Segment Start: GIVEN DATA

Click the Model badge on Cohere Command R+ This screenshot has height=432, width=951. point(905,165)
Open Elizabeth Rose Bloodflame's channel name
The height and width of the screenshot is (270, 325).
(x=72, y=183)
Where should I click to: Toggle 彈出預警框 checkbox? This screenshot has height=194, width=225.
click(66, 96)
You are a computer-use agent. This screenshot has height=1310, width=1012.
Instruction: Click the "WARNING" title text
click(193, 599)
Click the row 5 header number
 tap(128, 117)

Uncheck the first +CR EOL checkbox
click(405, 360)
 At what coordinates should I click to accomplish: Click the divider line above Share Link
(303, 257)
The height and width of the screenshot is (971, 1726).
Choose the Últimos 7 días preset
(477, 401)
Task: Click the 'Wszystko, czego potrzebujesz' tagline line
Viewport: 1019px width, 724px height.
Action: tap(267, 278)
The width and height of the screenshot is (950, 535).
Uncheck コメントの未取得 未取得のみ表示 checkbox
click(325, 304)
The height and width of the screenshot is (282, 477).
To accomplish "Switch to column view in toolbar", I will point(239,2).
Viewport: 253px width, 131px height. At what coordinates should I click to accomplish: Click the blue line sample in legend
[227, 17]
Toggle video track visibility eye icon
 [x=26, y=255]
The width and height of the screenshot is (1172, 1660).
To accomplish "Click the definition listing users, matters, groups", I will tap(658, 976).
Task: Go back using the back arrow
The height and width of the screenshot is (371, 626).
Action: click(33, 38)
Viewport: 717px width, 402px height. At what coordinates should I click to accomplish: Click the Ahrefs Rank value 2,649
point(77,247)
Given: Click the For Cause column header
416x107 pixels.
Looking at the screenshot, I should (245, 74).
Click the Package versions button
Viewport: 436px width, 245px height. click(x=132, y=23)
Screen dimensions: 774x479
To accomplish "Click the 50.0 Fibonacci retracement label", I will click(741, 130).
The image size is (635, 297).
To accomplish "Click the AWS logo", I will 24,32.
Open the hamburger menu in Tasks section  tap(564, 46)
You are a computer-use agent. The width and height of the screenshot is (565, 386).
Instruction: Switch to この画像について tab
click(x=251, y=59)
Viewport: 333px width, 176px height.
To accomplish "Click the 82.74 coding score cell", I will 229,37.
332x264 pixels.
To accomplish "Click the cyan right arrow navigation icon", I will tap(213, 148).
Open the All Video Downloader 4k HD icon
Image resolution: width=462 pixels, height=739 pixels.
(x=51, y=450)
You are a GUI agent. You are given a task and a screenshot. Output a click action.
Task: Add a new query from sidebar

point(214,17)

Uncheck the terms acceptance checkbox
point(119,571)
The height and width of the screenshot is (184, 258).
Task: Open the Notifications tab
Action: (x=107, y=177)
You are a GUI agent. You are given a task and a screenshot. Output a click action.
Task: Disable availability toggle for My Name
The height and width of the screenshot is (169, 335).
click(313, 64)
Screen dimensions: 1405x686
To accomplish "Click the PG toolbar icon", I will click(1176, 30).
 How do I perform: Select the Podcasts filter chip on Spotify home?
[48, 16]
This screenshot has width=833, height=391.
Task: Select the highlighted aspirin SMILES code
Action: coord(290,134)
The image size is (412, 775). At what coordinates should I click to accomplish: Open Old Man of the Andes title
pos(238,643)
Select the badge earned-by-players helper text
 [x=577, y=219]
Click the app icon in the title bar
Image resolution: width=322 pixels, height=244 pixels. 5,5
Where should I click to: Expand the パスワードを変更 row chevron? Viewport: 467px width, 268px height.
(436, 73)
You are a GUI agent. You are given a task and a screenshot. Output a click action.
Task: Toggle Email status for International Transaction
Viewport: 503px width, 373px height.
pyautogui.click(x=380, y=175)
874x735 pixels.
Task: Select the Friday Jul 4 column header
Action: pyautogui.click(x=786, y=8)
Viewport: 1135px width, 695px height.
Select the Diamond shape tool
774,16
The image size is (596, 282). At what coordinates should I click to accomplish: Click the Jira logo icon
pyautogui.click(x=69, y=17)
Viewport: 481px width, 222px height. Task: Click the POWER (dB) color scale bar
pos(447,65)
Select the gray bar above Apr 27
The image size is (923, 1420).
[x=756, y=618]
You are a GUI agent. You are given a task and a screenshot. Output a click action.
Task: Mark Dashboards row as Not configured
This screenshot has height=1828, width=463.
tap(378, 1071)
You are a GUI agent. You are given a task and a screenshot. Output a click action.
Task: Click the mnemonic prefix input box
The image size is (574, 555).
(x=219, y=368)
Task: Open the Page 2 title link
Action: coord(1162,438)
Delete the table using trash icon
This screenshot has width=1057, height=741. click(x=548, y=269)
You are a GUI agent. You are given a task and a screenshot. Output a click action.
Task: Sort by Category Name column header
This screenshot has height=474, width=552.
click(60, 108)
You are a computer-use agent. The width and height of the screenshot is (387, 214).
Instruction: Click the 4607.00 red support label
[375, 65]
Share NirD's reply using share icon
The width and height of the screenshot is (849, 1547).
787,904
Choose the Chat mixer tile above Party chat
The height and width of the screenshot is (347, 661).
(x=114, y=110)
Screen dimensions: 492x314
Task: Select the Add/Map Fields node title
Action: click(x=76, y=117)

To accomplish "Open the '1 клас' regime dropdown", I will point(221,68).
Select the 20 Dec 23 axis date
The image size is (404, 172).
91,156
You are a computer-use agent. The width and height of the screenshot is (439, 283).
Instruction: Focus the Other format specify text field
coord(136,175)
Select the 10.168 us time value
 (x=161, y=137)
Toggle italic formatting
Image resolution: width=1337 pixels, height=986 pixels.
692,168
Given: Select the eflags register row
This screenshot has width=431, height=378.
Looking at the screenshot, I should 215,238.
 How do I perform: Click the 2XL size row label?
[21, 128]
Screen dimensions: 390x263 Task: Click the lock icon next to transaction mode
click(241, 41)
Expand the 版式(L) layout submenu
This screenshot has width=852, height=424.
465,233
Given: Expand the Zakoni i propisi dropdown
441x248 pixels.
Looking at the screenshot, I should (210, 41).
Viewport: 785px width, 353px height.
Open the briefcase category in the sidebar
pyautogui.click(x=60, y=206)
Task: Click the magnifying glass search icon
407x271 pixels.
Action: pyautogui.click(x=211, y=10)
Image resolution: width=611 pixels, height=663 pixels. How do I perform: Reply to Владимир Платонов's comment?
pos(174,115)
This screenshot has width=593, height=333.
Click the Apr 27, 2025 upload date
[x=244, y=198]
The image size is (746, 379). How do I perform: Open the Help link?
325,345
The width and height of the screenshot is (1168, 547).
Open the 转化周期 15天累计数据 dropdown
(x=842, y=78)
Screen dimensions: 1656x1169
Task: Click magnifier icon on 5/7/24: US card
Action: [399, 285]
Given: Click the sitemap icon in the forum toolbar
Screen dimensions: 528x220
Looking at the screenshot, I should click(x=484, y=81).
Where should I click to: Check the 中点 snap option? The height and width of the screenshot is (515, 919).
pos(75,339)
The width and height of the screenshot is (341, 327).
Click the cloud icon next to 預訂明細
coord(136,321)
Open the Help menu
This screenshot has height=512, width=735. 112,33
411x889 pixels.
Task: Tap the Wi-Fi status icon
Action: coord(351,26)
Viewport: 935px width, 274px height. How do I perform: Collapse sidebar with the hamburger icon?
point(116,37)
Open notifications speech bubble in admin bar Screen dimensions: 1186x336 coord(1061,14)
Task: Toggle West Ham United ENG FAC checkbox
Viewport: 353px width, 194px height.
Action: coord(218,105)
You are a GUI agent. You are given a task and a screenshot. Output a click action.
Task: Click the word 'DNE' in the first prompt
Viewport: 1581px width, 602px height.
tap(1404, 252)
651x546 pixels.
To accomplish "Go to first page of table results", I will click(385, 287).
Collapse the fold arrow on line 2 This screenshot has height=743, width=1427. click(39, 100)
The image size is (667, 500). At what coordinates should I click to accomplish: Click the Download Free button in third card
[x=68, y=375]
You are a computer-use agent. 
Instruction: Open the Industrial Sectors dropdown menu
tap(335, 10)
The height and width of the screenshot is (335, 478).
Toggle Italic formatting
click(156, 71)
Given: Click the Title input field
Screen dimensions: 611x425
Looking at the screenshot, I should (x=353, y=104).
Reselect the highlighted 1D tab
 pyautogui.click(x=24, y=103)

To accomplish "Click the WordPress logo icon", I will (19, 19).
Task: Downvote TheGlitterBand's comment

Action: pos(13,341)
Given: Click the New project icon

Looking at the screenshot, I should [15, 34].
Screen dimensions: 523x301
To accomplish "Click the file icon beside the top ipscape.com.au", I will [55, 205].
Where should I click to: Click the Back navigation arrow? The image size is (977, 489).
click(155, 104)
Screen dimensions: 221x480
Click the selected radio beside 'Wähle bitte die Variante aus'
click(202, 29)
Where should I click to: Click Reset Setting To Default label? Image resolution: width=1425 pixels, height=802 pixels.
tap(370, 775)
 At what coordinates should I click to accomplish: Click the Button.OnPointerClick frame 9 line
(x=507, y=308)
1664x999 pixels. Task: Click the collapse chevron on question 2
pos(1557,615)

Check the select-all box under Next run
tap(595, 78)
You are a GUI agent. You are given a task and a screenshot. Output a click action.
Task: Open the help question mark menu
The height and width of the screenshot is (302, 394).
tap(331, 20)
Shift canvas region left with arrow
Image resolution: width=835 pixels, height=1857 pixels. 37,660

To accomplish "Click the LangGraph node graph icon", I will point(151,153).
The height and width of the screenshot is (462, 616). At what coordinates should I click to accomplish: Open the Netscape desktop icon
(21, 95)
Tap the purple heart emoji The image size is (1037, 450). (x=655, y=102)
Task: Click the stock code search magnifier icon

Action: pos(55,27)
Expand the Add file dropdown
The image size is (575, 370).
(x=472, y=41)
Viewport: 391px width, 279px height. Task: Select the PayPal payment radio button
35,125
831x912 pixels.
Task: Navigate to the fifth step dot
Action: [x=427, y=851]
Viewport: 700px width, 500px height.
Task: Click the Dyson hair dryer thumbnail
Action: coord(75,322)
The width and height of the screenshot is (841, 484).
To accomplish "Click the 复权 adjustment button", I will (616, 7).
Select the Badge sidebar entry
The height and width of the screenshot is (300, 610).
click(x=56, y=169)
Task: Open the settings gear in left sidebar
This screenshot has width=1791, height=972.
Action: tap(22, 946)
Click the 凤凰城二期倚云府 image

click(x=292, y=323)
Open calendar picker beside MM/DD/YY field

Segment End: GIVEN DATA

#### AIM OF THE TASK
I need the number of lines in the entries that include "toolbar"; please give that number and nothing else.

#### RESPONSE BOX
3